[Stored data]
• • • • •

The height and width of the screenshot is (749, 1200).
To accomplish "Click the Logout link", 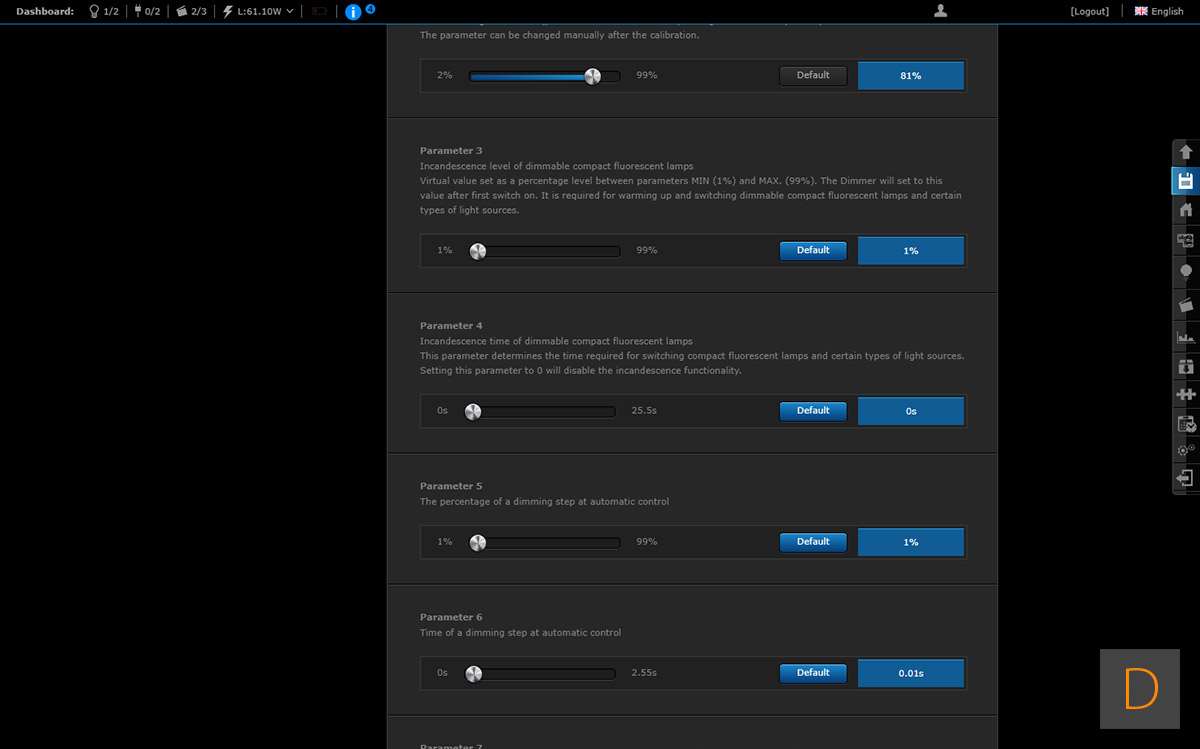I will coord(1089,11).
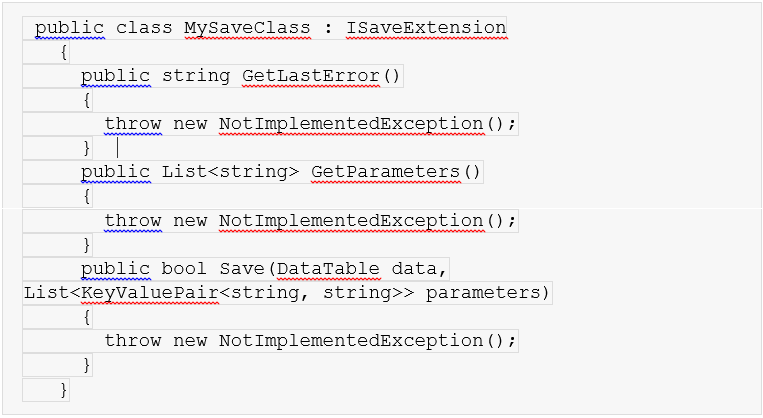Click the List<string> return type
This screenshot has height=418, width=763.
click(x=230, y=172)
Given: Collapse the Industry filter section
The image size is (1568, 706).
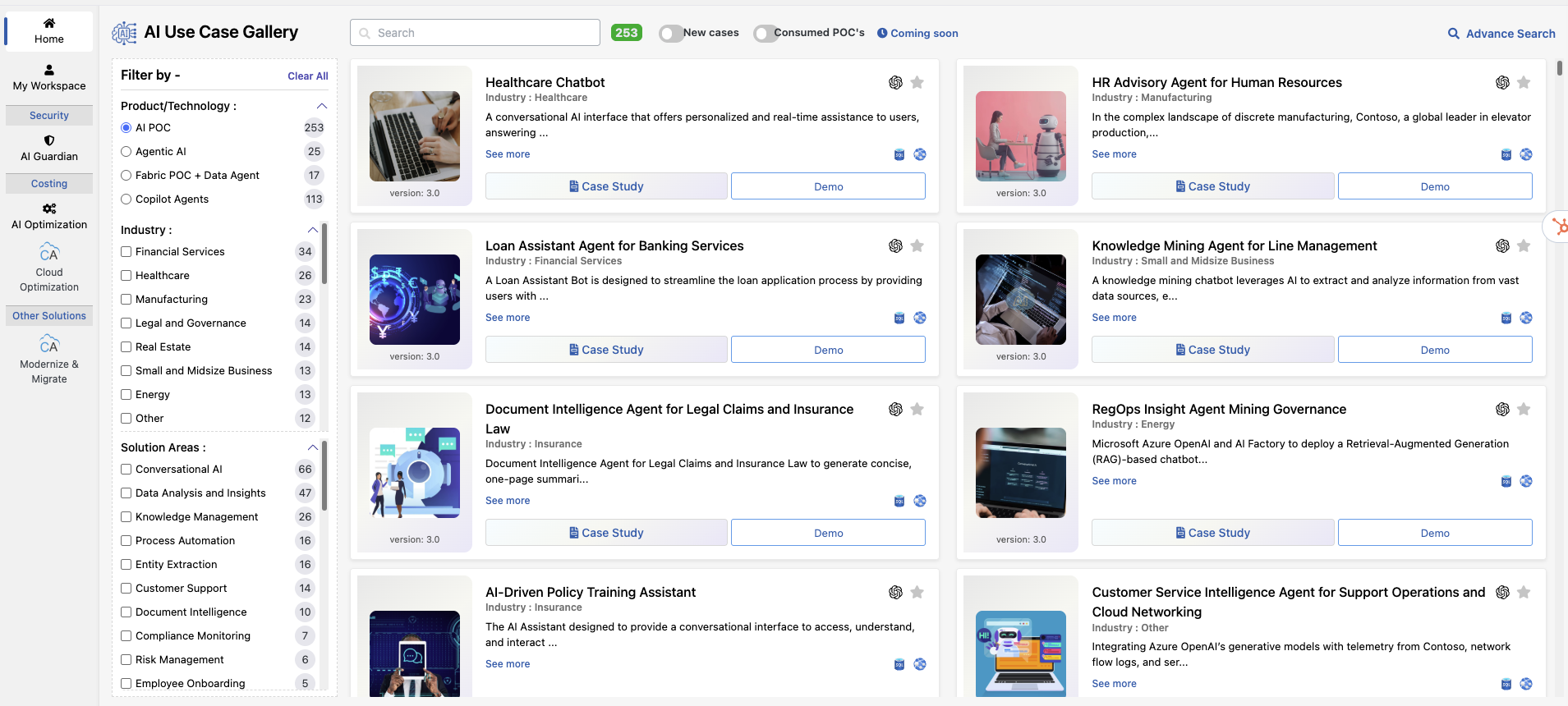Looking at the screenshot, I should click(312, 230).
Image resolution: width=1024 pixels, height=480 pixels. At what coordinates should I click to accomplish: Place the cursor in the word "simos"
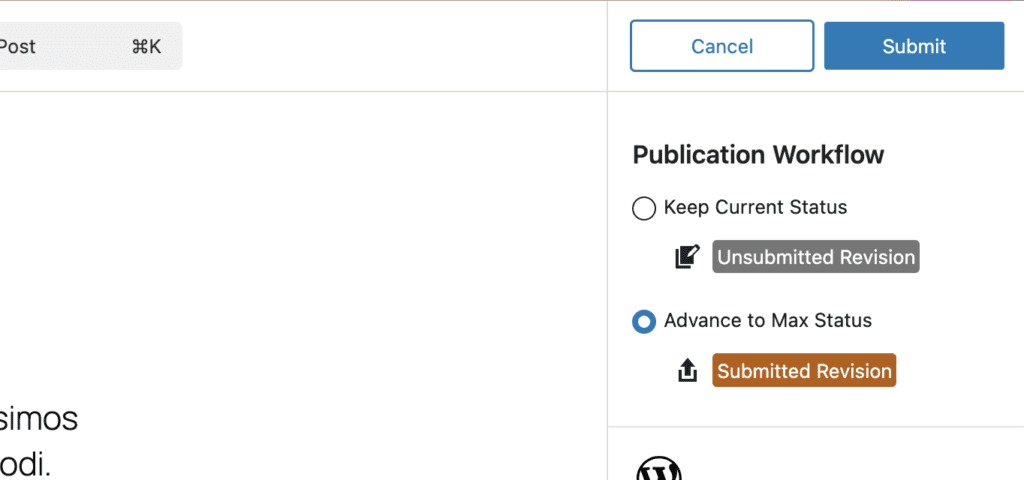[x=38, y=419]
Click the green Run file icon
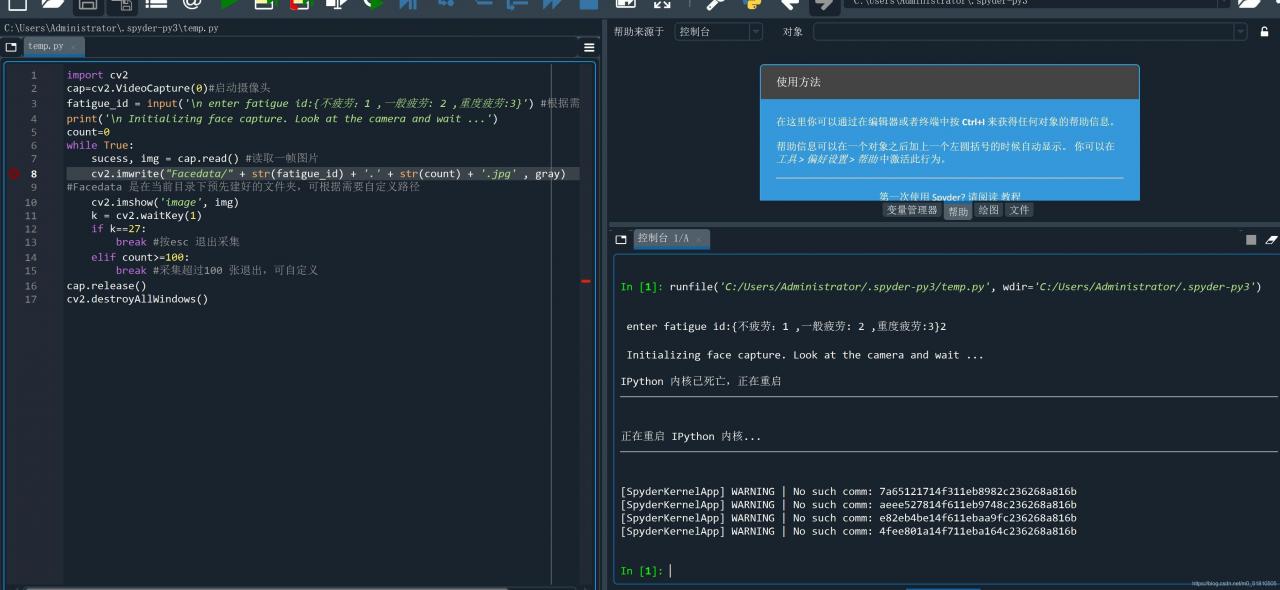1280x590 pixels. pos(229,4)
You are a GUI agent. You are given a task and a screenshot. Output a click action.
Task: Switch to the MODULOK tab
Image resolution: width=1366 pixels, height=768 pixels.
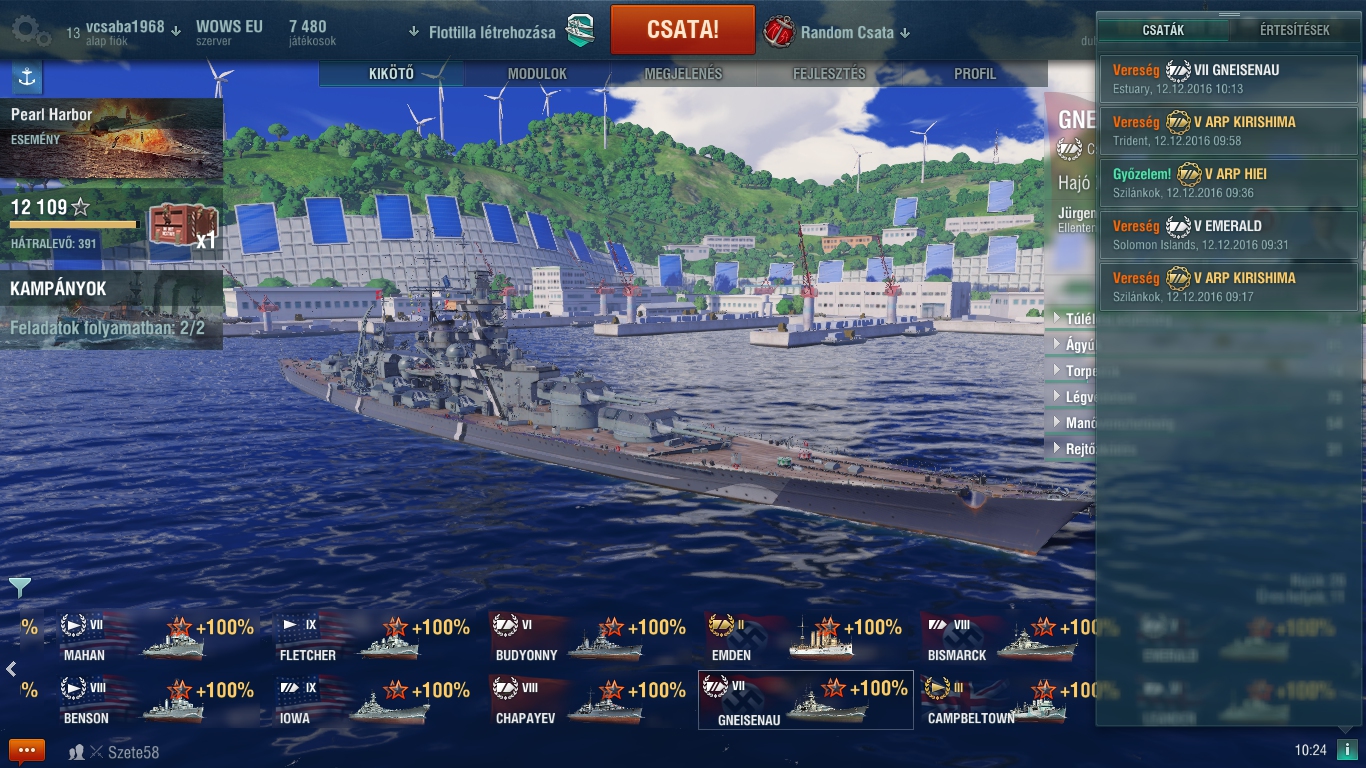point(537,74)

• • • • •

What is needed is an exact transcription of the lines from the one containing "Task: Switch to the MODULOK tab" through the last line of the records above, both included, with no pictures.

Task: Switch to the MODULOK tab
Image resolution: width=1366 pixels, height=768 pixels.
point(537,74)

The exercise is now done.